A Student’s Nightmare
After recently speaking with a friend about her poor experience with online education, I’ve done some research on why online education (also called distance education) can fail so badly. While there may be exceptional online courses that are well designed and actually do provide an engaging and enjoyable experience, students and businesspeople who are suffering from poor distance education experience are plenty.
Opinions From a Broad Audience
In a LinkedIn polling of a broad audience of professionals of various educational development backgrounds – some of whom do include students and instructional designers – the general consensus on why online education frequently fails seems to fall into one main reason: poor course design.
We follow with further in-depth discussion in this.
Poor Online Course Design
There’s nothing like hiring a person ill-fit for the job at hand. So it seems for the design of some courses we see online.

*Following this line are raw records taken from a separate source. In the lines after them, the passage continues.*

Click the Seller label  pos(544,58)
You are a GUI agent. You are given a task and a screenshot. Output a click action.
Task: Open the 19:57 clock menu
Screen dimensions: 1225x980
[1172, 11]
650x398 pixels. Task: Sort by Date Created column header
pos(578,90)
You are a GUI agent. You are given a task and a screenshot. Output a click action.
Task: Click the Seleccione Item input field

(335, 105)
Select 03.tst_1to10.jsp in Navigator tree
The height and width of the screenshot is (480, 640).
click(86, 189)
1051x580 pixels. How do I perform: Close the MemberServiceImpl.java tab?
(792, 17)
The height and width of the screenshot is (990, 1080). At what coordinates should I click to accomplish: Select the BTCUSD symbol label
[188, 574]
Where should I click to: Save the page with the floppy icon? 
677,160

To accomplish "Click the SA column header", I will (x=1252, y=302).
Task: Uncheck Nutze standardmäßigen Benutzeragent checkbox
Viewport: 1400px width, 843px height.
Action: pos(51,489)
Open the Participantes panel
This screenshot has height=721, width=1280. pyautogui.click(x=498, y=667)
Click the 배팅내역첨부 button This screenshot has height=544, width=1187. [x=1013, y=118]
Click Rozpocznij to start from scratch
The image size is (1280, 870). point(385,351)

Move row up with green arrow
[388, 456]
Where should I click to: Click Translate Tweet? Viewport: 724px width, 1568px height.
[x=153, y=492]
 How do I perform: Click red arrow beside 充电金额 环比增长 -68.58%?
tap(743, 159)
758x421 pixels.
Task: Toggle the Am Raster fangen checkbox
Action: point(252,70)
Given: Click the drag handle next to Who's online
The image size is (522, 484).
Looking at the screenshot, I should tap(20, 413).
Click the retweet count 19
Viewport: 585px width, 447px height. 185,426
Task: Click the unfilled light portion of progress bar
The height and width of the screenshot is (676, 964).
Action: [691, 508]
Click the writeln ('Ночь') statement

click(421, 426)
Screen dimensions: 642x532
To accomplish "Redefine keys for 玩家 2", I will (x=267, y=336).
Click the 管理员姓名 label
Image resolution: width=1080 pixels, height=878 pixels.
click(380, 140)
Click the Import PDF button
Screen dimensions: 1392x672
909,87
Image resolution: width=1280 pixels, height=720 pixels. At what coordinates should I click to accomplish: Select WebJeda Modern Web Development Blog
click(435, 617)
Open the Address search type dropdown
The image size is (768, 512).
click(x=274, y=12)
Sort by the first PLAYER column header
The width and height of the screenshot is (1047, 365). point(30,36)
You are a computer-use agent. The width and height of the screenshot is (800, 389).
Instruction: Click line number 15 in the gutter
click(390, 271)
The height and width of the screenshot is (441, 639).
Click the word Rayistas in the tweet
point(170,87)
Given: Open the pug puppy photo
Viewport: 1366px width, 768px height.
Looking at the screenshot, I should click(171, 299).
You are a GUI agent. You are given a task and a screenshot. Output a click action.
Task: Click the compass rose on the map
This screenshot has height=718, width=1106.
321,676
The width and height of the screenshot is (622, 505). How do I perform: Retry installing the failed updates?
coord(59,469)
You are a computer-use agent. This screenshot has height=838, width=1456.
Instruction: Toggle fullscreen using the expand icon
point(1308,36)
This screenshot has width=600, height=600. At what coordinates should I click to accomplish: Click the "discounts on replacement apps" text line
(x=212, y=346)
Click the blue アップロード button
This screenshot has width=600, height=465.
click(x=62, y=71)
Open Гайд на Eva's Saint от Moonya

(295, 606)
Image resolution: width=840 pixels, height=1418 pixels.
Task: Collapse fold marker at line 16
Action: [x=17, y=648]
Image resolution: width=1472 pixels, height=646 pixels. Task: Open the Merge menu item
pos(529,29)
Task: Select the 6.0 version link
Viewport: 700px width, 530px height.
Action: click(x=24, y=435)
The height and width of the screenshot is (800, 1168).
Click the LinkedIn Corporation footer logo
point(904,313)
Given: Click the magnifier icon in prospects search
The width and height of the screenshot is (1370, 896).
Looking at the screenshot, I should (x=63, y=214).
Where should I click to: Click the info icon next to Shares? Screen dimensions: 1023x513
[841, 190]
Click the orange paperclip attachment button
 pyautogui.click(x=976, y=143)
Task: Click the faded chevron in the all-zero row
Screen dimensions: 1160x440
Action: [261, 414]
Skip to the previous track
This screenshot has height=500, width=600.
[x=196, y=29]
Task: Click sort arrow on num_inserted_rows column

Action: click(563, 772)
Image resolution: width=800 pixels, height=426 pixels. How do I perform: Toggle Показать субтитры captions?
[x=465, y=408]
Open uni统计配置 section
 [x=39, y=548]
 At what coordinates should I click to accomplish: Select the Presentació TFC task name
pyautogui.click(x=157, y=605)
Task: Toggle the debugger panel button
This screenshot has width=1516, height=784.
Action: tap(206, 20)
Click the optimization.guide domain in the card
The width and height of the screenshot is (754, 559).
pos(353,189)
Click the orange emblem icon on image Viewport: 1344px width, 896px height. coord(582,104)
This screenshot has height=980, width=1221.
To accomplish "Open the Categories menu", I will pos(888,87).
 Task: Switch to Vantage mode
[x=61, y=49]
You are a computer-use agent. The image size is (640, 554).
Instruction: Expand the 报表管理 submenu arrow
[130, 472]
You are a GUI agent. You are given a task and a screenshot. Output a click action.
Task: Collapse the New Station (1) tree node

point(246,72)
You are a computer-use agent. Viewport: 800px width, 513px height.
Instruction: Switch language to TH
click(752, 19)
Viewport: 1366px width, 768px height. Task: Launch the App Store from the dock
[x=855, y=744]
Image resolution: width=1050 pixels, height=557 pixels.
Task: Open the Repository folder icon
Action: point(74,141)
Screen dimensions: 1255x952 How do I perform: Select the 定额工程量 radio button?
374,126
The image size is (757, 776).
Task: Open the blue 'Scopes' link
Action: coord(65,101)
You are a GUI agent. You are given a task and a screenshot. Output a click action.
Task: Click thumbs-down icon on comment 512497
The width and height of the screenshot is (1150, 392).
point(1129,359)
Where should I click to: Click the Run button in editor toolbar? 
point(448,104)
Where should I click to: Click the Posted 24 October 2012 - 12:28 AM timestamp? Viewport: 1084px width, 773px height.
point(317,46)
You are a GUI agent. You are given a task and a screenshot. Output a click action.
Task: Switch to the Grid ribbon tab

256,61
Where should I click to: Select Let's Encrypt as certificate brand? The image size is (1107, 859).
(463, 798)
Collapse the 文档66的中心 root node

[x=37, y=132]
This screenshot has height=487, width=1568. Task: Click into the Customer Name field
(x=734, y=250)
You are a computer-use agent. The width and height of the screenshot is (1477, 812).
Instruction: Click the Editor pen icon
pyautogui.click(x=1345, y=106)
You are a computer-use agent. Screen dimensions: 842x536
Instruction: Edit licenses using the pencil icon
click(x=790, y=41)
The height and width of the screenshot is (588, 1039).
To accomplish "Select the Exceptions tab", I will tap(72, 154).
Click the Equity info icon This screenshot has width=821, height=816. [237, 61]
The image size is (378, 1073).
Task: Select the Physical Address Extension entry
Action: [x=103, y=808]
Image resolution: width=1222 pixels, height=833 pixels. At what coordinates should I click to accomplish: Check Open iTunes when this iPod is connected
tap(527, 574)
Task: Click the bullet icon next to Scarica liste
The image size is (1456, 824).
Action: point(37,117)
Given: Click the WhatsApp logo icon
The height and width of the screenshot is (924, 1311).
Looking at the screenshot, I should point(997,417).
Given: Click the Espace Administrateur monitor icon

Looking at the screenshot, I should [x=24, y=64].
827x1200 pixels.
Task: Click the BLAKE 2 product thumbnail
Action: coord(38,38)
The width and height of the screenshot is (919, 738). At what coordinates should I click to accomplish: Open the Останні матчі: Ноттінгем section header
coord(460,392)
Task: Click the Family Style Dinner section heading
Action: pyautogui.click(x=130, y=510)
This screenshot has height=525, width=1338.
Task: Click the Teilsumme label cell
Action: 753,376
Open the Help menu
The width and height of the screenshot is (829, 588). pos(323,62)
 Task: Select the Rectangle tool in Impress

A student I spoke with recently claims the nightmare of the online course design experience begins the very moment one logs in to the class itself. The student clicks a link that leads them to the online course. Simple enough, but this is where the easy part ends.
At first glimpse the course is broken out as a downwardly cascading series of chunks as the course progresses. In clicking on these links, this is where the mess begins. Students have to make sense out of perhaps an innumerable maze of links.
Ease of navigation is the issue here. Aside from this, there is an overall lack of rhyme or reason to what the course is trying to impart, let alone how it claims it will do it.
Rising Demand Leads to Cutting Corners
As the United States and other nations across the globe fall farther into the quagmire of economic recession, it seems more and more job seekers are turning to bettering their career by broadening their education.
With this recent rush and demand for online courseware, educational institutions have been hard-pressed to hire well qualified courseware design experts to produce fresh curricula. These courses span perhaps the greatest variety of educational topics, some never seen before. These challenges aside, hiring qualified instructors to learn up on and teach these course offerings further exacerbates the issue.
As a partial answer to this dilemma, many institutions have opted for a quick fix by repurposing older conventional “bricks-and-mortar” courseware. This may be likened to a tired old car getting a new paint job: look great outside, but what’s under the hood remains imminently flawed and outdated.
While perhaps the “courseware recycling” method is well-intentioned, its effect may be catastrophic both for the school’s reputation, and for the unfortunate students taking these courses. In this case, cutting corners does not pay off.
Garbage In. Garbage Out.
Of the more obvious issues at hand in the courseware recycling method is the question of whether the course was that well-designed to begin with.
With some colleges and universities still swimming in the old-boy educational institution mentality, professors, adjuncts and other instructors may have become “too close” to the subject matter offered in their older courses. Instructors are wont to see the flaws so evident to an outsider, yet remain unseen from their comfortable perspective. While perhaps these courses may have been well designed in their first rendition years ago, over time they have been subject to innumerable updates, revisions, rewrites, and all manner of other editing.
With the passing of semesters and years, the course at hand has become a mish-mash of subject matter ‘” likely difficult to understand, and failing greatly in providing measurable benefit for the students it was intended to enlighten.
This said – A recycled course in this form – now converted to an online offering – is ever more a disaster. What ended in the conventional bricks-and-mortar school as a failure, fails ever terribly as an online offering. Garbage in, garbage out.
Solutions From Qualified Professionals – Including Students
While technology offerings can be leveraged to offer great features for online learning, exactly how they are implemented is an entirely different beast of its own. In sum, educational institutions suffering from instructional design issues would do well to consult those who may be the best doctors who specialize in these ailments: their own customers (the students) and instructional designers well-versed in online learning content development.